— Start DATA RECORDS —
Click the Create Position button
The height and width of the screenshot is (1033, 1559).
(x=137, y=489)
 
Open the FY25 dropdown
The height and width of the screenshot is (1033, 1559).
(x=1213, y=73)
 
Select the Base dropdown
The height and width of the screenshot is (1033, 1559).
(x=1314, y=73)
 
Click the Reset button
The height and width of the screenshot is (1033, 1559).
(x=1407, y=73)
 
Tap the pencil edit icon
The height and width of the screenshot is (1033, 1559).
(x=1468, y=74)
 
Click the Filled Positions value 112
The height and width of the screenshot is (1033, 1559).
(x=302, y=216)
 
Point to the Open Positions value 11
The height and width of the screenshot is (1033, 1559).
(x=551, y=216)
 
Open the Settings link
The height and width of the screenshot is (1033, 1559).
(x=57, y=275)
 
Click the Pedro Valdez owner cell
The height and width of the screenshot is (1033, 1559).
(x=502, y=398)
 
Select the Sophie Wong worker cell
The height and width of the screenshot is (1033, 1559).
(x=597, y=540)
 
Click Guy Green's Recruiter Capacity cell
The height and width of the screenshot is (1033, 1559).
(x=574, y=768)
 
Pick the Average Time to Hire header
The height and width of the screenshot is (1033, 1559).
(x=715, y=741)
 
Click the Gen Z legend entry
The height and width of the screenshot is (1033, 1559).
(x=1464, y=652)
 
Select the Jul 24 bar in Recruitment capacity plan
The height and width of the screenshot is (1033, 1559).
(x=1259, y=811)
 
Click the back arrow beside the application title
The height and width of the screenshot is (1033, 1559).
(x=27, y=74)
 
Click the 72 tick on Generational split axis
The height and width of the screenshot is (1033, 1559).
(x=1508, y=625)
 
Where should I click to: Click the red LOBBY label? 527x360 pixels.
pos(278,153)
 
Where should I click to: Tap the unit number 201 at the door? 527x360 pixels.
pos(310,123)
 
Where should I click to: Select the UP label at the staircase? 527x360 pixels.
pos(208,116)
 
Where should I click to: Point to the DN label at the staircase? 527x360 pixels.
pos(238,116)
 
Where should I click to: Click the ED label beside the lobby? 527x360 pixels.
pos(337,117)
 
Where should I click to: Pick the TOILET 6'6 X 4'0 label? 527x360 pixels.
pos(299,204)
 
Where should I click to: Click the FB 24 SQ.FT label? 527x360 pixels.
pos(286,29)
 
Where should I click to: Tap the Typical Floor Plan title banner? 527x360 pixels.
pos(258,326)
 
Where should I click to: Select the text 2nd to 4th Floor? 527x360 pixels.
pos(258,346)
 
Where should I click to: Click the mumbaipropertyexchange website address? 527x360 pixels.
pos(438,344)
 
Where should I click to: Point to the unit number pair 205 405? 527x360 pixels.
— End DATA RECORDS —
> _WHAT TO WORK ON_
Repeat all of the records above line for line, changing nothing.

> _THE REPLY_
Click the Create Position button
The height and width of the screenshot is (1033, 1559).
(x=137, y=489)
 
Open the FY25 dropdown
The height and width of the screenshot is (1033, 1559).
(x=1213, y=73)
 
Select the Base dropdown
The height and width of the screenshot is (1033, 1559).
(x=1314, y=73)
 
Click the Reset button
The height and width of the screenshot is (1033, 1559).
(x=1407, y=73)
 
Tap the pencil edit icon
The height and width of the screenshot is (1033, 1559).
(x=1468, y=74)
 
Click the Filled Positions value 112
The height and width of the screenshot is (1033, 1559).
(x=302, y=216)
 
Point to the Open Positions value 11
The height and width of the screenshot is (1033, 1559).
(x=551, y=216)
 
Open the Settings link
The height and width of the screenshot is (1033, 1559).
(x=57, y=275)
 
Click the Pedro Valdez owner cell
The height and width of the screenshot is (1033, 1559).
(x=502, y=398)
 
Select the Sophie Wong worker cell
The height and width of the screenshot is (1033, 1559).
(x=597, y=540)
 
Click Guy Green's Recruiter Capacity cell
The height and width of the screenshot is (1033, 1559).
(x=574, y=768)
 
Pick the Average Time to Hire header
The height and width of the screenshot is (1033, 1559).
(x=715, y=741)
 
Click the Gen Z legend entry
The height and width of the screenshot is (1033, 1559).
(x=1464, y=652)
 
Select the Jul 24 bar in Recruitment capacity plan
The height and width of the screenshot is (1033, 1559).
(x=1259, y=811)
 
Click the back arrow beside the application title
The height and width of the screenshot is (1033, 1559).
(x=27, y=74)
 
Click the 72 tick on Generational split axis
The height and width of the screenshot is (1033, 1559).
(x=1508, y=625)
 
Where should I click to: Click the red LOBBY label? 527x360 pixels.
pos(278,153)
 
Where should I click to: Tap the unit number 201 at the door? 527x360 pixels.
pos(310,123)
 
Where should I click to: Select the UP label at the staircase? 527x360 pixels.
pos(208,116)
 
Where should I click to: Point to the DN label at the staircase? 527x360 pixels.
pos(238,116)
 
Where should I click to: Click the ED label beside the lobby? 527x360 pixels.
pos(337,117)
 
Where should I click to: Pick the TOILET 6'6 X 4'0 label? 527x360 pixels.
pos(299,204)
 
Where should I click to: Click the FB 24 SQ.FT label? 527x360 pixels.
pos(286,29)
 
Where should I click to: Tap the Typical Floor Plan title banner? 527x360 pixels.
pos(258,326)
 
Where should I click to: Select the text 2nd to 4th Floor? 527x360 pixels.
pos(258,346)
 
Where should I click to: Click the mumbaipropertyexchange website address? 527x360 pixels.
pos(438,344)
 
Where should I click to: Point to the unit number pair 205 405? 527x360 pixels.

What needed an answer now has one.